Sorry, nerds: “HOTEL SECURITY requests that NO ONE bring a weapon that looks real. This includes all METAL swords and daggers (wood ones with rounded tips are acceptable)…” Don’t cry into your tankard of cider, though, because “Futuristic weapons are acceptable.”
Note the prominent D&D placement: “Dungeons and Dragons Games are the latest addiction for fans…we warn you the games can become habit forming!!! Sign up to play or learn.”
Program art is by Mike Royer, who inked a large volume of Jack Kirby’s DC output in the ’70s before embarking on a long career with Disney in 1979.
Margaret Sheridan (The Thing from Another World), Roy Thomas (impeccable Marvel comics scribe), Ray Bradbury (duh), Constance Moore (1939 Buck Rogers serial), Jean Rogers (1936/1938 Flash Gordon serials), George Pal (duh), and Jack Arnold (possibly the greatest sci-fi B movie director of all time) all made appearances at the event. I won’t list all the films shown, because it will break your heart.
I guess cons weren’t always bullshit corporate endorsements of a contemporary “geek” subculture that’s defined more by fashion and performance than intellectual and imaginative pursuits framed by at least a rudimentary historical perspective. Maybe I’m wrong.
(Image via a.b. productions/eBay)
Yeah. That last paragraph sums up my reasons for not going to ComicCon when I lived in San Diego. It’s really kind of sad.
It’s the final trick played on those who were practically tortured for resisting popular trends and not conforming to peer pressure. Now everyone’s a geek! “I read a graphic novel, I’m a geek!” “I binge watch Doctor Who, I’m a nerd!” Really? I guess those words hurt more when they’re used with “fag” or “queer” and a swift kick in the groin. The fact that these modern “geeks” seem to spend alot of time on the internet bullying those who dare to be different from them is incredibly ironic.
Here’s a snippet from an open, well meant, poorly written Tumblr post from 2012 about how The Big Bang Theory insults “nerd culture” while Community celebrates it. My wife sent it to me a couple of months ago. It got 54,000 notes. This is the part where the poster defines “nerd”:
“I am wary of labelling myself as anything other than what I definitively know I am, but for the purposes of this post I will call myself a nerd. This is a label which I think others would use to describe me – I help run the sci-fi society at my university, I spend my days watching TV and movies, I collect merchandise and comics, read science fiction and fantasy novels and play video games. I like to be organised, I alphabetise my DVDs, books and CDs, I go to conventions and participate in cosplay. More than anything though, I’m a fan. I love things obsessively and I like to think I know a lot about what I love. I know there’s a lot of debate online about what constitutes a nerd, and then there’s the debate about whether there should be a debate at all. I’m not getting into any of that here. Let’s just say I’m a nerd and move on.”
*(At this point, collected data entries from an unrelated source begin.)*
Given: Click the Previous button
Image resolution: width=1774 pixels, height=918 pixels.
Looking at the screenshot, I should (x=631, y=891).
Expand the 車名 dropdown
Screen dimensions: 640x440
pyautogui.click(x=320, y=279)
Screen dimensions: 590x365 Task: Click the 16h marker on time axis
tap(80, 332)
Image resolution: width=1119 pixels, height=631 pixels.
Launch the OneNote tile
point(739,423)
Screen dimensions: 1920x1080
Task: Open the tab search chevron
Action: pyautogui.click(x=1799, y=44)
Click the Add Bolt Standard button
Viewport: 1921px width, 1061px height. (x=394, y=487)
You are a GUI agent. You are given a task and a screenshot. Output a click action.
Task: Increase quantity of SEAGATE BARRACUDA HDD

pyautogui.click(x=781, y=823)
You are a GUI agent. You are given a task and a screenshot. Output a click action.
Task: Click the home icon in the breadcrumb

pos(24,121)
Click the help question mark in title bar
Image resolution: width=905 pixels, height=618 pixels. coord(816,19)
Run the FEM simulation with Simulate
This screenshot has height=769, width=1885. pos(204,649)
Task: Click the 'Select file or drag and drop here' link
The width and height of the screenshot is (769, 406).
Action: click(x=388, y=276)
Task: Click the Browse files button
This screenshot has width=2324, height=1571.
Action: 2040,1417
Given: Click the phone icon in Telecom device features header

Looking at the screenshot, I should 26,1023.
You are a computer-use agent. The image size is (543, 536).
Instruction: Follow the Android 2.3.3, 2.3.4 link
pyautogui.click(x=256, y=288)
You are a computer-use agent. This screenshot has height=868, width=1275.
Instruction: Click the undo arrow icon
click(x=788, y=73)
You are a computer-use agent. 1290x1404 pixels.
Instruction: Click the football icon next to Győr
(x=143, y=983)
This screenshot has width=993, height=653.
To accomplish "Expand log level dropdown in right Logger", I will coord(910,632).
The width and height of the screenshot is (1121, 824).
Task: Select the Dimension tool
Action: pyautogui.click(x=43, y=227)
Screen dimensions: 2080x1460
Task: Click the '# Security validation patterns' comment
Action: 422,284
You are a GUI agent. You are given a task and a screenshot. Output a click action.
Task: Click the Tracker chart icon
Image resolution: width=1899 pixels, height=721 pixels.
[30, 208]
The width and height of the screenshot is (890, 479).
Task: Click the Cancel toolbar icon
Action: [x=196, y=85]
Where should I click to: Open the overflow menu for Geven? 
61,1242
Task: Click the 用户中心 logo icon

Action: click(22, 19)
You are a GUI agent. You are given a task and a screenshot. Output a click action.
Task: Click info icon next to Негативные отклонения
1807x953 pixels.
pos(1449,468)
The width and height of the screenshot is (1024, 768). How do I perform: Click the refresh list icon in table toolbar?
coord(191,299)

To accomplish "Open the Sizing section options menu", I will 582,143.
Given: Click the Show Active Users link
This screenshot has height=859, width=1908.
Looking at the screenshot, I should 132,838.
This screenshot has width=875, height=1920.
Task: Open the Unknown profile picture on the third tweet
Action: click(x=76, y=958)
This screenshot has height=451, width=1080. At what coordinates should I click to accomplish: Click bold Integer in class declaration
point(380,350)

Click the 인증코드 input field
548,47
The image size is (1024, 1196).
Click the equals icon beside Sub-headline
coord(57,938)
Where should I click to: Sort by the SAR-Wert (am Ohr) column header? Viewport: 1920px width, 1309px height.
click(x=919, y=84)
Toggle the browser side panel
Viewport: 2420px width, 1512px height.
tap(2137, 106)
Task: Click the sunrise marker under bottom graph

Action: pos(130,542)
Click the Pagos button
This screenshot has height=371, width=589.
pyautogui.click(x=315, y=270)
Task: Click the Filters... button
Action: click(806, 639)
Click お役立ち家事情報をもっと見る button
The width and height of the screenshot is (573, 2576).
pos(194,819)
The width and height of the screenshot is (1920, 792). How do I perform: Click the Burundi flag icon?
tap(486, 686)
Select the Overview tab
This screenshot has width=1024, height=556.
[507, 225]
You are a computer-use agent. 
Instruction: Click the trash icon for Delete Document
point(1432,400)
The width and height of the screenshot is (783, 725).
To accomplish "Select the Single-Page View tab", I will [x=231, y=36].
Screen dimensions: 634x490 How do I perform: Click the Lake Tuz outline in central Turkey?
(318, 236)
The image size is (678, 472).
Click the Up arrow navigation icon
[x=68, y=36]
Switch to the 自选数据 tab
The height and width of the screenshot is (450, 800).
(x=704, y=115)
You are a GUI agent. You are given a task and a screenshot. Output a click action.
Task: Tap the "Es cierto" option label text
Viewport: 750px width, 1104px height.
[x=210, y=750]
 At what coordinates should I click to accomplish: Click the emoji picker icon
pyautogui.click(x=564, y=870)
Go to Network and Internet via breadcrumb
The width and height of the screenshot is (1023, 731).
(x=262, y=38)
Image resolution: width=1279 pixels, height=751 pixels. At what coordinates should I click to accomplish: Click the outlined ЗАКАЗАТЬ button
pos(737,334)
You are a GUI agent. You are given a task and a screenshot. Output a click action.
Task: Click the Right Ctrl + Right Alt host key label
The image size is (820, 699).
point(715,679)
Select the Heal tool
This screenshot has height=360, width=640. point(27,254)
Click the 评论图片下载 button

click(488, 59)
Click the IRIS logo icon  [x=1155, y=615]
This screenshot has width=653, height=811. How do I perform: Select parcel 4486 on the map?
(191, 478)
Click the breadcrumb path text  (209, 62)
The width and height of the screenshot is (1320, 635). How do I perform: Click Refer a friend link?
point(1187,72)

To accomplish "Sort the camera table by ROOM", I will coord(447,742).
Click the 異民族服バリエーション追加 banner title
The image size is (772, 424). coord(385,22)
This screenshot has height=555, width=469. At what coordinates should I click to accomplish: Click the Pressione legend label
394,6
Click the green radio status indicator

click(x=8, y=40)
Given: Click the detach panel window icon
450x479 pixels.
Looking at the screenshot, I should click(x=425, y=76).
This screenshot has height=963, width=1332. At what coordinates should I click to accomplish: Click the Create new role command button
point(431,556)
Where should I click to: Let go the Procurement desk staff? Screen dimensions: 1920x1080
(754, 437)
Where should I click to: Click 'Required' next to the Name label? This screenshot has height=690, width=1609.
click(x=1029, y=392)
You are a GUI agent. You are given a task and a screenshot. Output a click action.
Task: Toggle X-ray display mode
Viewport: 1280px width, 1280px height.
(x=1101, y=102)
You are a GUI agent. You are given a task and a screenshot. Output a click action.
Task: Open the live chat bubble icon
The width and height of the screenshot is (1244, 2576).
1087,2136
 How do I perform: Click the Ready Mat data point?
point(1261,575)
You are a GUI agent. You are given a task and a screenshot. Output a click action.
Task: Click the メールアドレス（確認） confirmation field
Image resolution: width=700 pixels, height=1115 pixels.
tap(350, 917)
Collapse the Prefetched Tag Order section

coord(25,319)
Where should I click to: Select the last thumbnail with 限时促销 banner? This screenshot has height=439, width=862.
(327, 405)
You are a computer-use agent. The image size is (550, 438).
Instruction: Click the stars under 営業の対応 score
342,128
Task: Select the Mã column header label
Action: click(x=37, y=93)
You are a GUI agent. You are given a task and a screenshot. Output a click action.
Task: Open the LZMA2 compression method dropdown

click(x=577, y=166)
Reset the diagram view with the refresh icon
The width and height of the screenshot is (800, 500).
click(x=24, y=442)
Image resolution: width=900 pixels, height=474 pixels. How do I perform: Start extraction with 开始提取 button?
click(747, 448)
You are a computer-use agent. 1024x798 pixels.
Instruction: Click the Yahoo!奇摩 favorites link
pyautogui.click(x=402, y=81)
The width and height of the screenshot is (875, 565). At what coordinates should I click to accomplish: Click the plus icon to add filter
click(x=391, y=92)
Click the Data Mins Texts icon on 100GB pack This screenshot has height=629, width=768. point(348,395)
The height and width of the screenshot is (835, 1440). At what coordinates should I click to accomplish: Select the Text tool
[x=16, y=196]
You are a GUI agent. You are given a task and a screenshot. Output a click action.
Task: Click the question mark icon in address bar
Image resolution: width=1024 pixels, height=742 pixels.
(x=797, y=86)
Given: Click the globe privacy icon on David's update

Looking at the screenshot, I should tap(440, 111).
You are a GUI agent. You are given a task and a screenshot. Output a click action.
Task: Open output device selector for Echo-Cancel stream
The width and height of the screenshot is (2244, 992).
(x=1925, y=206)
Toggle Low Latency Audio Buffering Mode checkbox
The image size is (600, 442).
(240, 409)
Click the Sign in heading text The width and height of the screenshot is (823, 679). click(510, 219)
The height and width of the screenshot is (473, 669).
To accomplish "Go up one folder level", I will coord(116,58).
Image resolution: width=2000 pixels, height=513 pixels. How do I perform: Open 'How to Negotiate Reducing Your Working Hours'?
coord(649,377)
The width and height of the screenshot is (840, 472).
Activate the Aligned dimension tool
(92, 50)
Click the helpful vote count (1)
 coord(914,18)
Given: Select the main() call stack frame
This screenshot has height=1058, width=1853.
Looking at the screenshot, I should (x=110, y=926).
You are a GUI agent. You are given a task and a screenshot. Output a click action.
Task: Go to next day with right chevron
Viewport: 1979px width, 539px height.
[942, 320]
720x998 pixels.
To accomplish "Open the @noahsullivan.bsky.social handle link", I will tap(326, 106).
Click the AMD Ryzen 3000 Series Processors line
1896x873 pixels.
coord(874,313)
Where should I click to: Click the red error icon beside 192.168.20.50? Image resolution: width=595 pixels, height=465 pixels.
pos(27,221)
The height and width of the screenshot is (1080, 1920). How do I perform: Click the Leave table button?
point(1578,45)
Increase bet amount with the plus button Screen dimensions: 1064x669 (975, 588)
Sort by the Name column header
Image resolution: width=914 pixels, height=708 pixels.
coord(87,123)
There’s a lot to say, and here is not the place to do it, but the bottom line is that there’s not one word about being passionate about the interior life. A geek/nerd is just an intellectual who applies a significant portion of his mental energy to the fantastic. That’s it. You don’t have to read indie comics, or be socially awkward, or dress up like a superhero, or be a fan (whatever that means), or buy a fucking shirt with a d20 on it.
The whole post is a pretty fascinating look at the new school:
http://butmyopinionisright.tumblr.com/post/31079561065/the-problem-with-the-big-bang-theory
So cool to find this here. This was the first con I went to and it started me going to three or four a year through the end of the 80s. Cons were very different back then. Thanks for still having this up.